FIG. 1 is an overall circuit diagram showing a schematic configuration of a sample evaluation apparatus O by photothermal displacement measurement according to an embodiment of the present invention.

FIG. 2 is a conceptual diagram of a method of detecting an internal defect of a sample.

FIG. 3 is an explanatory diagram showing a method for measuring thermal expansion vibration of a sample by a conventional Michelson laser interferometry.

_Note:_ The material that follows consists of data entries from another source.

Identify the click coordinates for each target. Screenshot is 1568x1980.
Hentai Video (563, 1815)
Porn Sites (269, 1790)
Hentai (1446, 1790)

FIG. 4 is an explanatory diagram showing a method based on a conventional reflectance measuring method.

[Explanation of symbols]

 1 ... He-Ne laser (excitation and measurement laser) 2 ... Acousto-optical modulator 3 ... Sample 4 ... Photoelectric converter 7, 12 ... Multiplier 9 ... Phase shifter 10 ... Oscillator 11 ... Detector 13, 14 ... Lock In-amp 15 ... Divider

Claims (6)

[Claims] 1. The detection data of the interference light is obtained by irradiating the sample with excitation light and detecting interference light between the reflection light of the sample and the emission light for measurement with which the sample is irradiated. In the sample evaluation method by photothermal displacement measurement for measuring the thermal expansion vibration of the sample based on the above, a predetermined cycle difference is given between the emitted light and the reflected light, and the detection data is converted into a beat wave corresponding to the cycle difference. And the excitation light is intensity-modulated at a predetermined frequency to form a periodic light, and a sine wave having a predetermined phase with respect to the beat wave and a sine wave having a 90 ° phase difference with respect to the sine wave are beat. A sample evaluation method by photothermal displacement measurement, characterized in that the thermal expansion vibration of the sample is measured based on the ratio of the component of the predetermined frequency of the value multiplied by each wave. 2. The sample evaluation method by photothermal displacement measurement according to claim 1, wherein the excitation light is periodic light obtained by intensity-modulating the measurement radiated light with which the sample is irradiated at a predetermined frequency. 3. The sample evaluation method by photothermal displacement measurement according to claim 1, wherein the excitation light is emitted from a light source different from the emission light for measurement. 4. The sample evaluation method by photothermal displacement measurement according to claim 1, wherein the ratio of the components of the predetermined frequency is the ratio of the fundamental frequency components thereof. 5. The sample evaluation method by photothermal displacement measurement according to claim 1, wherein the ratio of the components of the predetermined frequency is a ratio of frequency components twice the fundamental frequency. 6. The sample evaluation method by photothermal displacement measurement according to claim 1, wherein the predetermined phase is in phase with the beat wave.